Go through the listing and write out all of it exactly.
━━ Data records
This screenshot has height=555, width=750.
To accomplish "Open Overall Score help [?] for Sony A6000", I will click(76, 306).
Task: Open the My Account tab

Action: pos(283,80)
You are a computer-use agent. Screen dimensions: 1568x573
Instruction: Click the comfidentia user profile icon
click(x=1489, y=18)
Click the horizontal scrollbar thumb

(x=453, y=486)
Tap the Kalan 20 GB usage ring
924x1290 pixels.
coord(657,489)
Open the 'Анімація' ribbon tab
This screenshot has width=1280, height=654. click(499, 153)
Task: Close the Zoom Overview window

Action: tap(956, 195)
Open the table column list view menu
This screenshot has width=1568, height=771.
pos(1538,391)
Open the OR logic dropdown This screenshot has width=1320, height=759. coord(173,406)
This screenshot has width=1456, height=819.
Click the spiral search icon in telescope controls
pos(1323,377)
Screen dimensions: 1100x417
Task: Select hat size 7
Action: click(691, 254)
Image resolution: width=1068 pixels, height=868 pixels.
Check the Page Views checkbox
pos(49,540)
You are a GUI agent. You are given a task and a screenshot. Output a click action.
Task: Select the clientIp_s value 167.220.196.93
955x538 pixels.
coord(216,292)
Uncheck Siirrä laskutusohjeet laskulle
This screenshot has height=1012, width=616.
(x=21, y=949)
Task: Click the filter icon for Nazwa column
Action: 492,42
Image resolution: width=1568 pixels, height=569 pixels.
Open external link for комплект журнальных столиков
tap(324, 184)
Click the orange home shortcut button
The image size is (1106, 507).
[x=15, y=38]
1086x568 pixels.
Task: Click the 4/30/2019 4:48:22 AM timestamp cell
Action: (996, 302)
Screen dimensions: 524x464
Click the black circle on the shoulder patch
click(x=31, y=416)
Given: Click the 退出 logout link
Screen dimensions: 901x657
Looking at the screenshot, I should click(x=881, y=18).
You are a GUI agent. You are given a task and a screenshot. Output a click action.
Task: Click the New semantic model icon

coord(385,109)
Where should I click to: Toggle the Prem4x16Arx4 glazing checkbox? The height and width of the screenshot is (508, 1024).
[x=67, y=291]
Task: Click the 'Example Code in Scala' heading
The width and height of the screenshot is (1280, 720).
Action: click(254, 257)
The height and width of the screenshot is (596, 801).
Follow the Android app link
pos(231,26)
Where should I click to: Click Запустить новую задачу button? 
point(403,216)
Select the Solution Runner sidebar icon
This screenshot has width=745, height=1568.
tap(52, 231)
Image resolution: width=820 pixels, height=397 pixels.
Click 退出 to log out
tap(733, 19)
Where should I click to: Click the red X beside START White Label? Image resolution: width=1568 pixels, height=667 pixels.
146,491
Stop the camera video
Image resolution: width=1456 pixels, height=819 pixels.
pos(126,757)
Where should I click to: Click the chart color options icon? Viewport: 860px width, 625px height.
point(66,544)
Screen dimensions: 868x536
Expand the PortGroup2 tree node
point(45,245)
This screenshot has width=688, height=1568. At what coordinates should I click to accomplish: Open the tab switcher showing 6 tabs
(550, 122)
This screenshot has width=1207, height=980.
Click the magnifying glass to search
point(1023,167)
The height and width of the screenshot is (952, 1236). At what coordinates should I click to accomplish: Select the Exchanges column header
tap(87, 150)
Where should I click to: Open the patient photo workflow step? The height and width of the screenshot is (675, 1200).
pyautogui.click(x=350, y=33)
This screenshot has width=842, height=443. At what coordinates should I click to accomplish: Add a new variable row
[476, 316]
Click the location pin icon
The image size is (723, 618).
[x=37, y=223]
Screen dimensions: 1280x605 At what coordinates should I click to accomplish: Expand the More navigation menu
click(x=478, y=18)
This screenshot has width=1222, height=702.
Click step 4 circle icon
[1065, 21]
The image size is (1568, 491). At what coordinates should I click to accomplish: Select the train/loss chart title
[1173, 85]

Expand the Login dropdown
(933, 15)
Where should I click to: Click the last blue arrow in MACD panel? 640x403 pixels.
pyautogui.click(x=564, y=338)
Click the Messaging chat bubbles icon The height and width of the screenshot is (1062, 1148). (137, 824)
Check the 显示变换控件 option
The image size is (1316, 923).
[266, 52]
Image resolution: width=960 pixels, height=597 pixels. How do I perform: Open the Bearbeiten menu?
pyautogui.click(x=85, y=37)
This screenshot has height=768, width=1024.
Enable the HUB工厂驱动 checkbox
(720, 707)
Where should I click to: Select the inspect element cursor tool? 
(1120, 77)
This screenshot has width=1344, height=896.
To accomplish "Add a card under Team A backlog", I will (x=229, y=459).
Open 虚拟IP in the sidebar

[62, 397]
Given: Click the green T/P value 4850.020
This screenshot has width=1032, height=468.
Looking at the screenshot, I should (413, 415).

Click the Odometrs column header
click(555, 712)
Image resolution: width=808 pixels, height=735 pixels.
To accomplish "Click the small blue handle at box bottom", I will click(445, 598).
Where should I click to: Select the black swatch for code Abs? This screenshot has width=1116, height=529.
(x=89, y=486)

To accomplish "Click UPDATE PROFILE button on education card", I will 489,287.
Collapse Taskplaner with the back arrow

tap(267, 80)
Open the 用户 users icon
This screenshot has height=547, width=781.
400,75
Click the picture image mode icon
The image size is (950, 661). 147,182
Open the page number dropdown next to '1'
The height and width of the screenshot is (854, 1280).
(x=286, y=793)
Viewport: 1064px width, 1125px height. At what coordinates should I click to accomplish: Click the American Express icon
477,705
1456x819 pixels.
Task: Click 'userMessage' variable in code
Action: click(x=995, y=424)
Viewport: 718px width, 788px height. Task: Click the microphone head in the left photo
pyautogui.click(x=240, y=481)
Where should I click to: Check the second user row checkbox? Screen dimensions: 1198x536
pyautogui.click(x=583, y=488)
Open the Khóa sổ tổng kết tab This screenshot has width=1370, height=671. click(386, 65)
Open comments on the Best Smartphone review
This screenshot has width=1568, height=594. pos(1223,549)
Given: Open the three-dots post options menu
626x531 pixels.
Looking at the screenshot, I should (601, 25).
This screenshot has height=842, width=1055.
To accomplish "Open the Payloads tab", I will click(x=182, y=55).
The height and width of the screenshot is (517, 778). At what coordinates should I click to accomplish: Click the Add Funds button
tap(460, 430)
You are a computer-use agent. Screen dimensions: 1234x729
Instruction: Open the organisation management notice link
━━━━
### [Exercise response]
This screenshot has height=555, width=750.
To accomplish "Open Overall Score help [?] for Sony A6000", I will click(76, 306).
Task: Open the My Account tab

Action: pos(283,80)
You are a computer-use agent. Screen dimensions: 1568x573
Instruction: Click the comfidentia user profile icon
click(x=1489, y=18)
Click the horizontal scrollbar thumb

(x=453, y=486)
Tap the Kalan 20 GB usage ring
924x1290 pixels.
coord(657,489)
Open the 'Анімація' ribbon tab
This screenshot has width=1280, height=654. click(499, 153)
Task: Close the Zoom Overview window

Action: tap(956, 195)
Open the table column list view menu
This screenshot has width=1568, height=771.
pos(1538,391)
Open the OR logic dropdown This screenshot has width=1320, height=759. coord(173,406)
This screenshot has width=1456, height=819.
Click the spiral search icon in telescope controls
pos(1323,377)
Screen dimensions: 1100x417
Task: Select hat size 7
Action: click(691, 254)
Image resolution: width=1068 pixels, height=868 pixels.
Check the Page Views checkbox
pos(49,540)
You are a GUI agent. You are given a task and a screenshot. Output a click action.
Task: Select the clientIp_s value 167.220.196.93
955x538 pixels.
coord(216,292)
Uncheck Siirrä laskutusohjeet laskulle
This screenshot has height=1012, width=616.
(x=21, y=949)
Task: Click the filter icon for Nazwa column
Action: 492,42
Image resolution: width=1568 pixels, height=569 pixels.
Open external link for комплект журнальных столиков
tap(324, 184)
Click the orange home shortcut button
The image size is (1106, 507).
[x=15, y=38]
1086x568 pixels.
Task: Click the 4/30/2019 4:48:22 AM timestamp cell
Action: (996, 302)
Screen dimensions: 524x464
Click the black circle on the shoulder patch
click(x=31, y=416)
Given: Click the 退出 logout link
Screen dimensions: 901x657
Looking at the screenshot, I should click(x=881, y=18).
You are a GUI agent. You are given a task and a screenshot. Output a click action.
Task: Click the New semantic model icon

coord(385,109)
Where should I click to: Toggle the Prem4x16Arx4 glazing checkbox? The height and width of the screenshot is (508, 1024).
[x=67, y=291]
Task: Click the 'Example Code in Scala' heading
The width and height of the screenshot is (1280, 720).
Action: click(254, 257)
The height and width of the screenshot is (596, 801).
Follow the Android app link
pos(231,26)
Where should I click to: Click Запустить новую задачу button? 
point(403,216)
Select the Solution Runner sidebar icon
This screenshot has width=745, height=1568.
tap(52, 231)
Image resolution: width=820 pixels, height=397 pixels.
Click 退出 to log out
tap(733, 19)
Where should I click to: Click the red X beside START White Label? Image resolution: width=1568 pixels, height=667 pixels.
146,491
Stop the camera video
Image resolution: width=1456 pixels, height=819 pixels.
pos(126,757)
Where should I click to: Click the chart color options icon? Viewport: 860px width, 625px height.
point(66,544)
Screen dimensions: 868x536
Expand the PortGroup2 tree node
point(45,245)
This screenshot has width=688, height=1568. At what coordinates should I click to accomplish: Open the tab switcher showing 6 tabs
(550, 122)
This screenshot has width=1207, height=980.
Click the magnifying glass to search
point(1023,167)
The height and width of the screenshot is (952, 1236). At what coordinates should I click to accomplish: Select the Exchanges column header
tap(87, 150)
Where should I click to: Open the patient photo workflow step? The height and width of the screenshot is (675, 1200).
pyautogui.click(x=350, y=33)
This screenshot has width=842, height=443. At what coordinates should I click to accomplish: Add a new variable row
[476, 316]
Click the location pin icon
The image size is (723, 618).
[x=37, y=223]
Screen dimensions: 1280x605 At what coordinates should I click to accomplish: Expand the More navigation menu
click(x=478, y=18)
This screenshot has width=1222, height=702.
Click step 4 circle icon
[1065, 21]
The image size is (1568, 491). At what coordinates should I click to accomplish: Select the train/loss chart title
[1173, 85]

Expand the Login dropdown
(933, 15)
Where should I click to: Click the last blue arrow in MACD panel? 640x403 pixels.
pyautogui.click(x=564, y=338)
Click the Messaging chat bubbles icon The height and width of the screenshot is (1062, 1148). (137, 824)
Check the 显示变换控件 option
The image size is (1316, 923).
[266, 52]
Image resolution: width=960 pixels, height=597 pixels. How do I perform: Open the Bearbeiten menu?
pyautogui.click(x=85, y=37)
This screenshot has height=768, width=1024.
Enable the HUB工厂驱动 checkbox
(720, 707)
Where should I click to: Select the inspect element cursor tool? 
(1120, 77)
This screenshot has width=1344, height=896.
To accomplish "Add a card under Team A backlog", I will (x=229, y=459).
Open 虚拟IP in the sidebar

[62, 397]
Given: Click the green T/P value 4850.020
This screenshot has width=1032, height=468.
Looking at the screenshot, I should (413, 415).

Click the Odometrs column header
click(555, 712)
Image resolution: width=808 pixels, height=735 pixels.
To accomplish "Click the small blue handle at box bottom", I will click(445, 598).
Where should I click to: Select the black swatch for code Abs? This screenshot has width=1116, height=529.
(x=89, y=486)

To accomplish "Click UPDATE PROFILE button on education card", I will 489,287.
Collapse Taskplaner with the back arrow

tap(267, 80)
Open the 用户 users icon
This screenshot has height=547, width=781.
400,75
Click the picture image mode icon
The image size is (950, 661). 147,182
Open the page number dropdown next to '1'
The height and width of the screenshot is (854, 1280).
(x=286, y=793)
Viewport: 1064px width, 1125px height. At what coordinates should I click to accomplish: Click the American Express icon
477,705
1456x819 pixels.
Task: Click 'userMessage' variable in code
Action: click(x=995, y=424)
Viewport: 718px width, 788px height. Task: Click the microphone head in the left photo
pyautogui.click(x=240, y=481)
Where should I click to: Check the second user row checkbox? Screen dimensions: 1198x536
pyautogui.click(x=583, y=488)
Open the Khóa sổ tổng kết tab This screenshot has width=1370, height=671. click(386, 65)
Open comments on the Best Smartphone review
This screenshot has width=1568, height=594. pos(1223,549)
Given: Open the three-dots post options menu
626x531 pixels.
Looking at the screenshot, I should (601, 25).
This screenshot has height=842, width=1055.
To accomplish "Open the Payloads tab", I will click(x=182, y=55).
The height and width of the screenshot is (517, 778). At what coordinates should I click to accomplish: Click the Add Funds button
tap(460, 430)
You are a computer-use agent. Screen dimensions: 1234x729
Instruction: Open the organisation management notice link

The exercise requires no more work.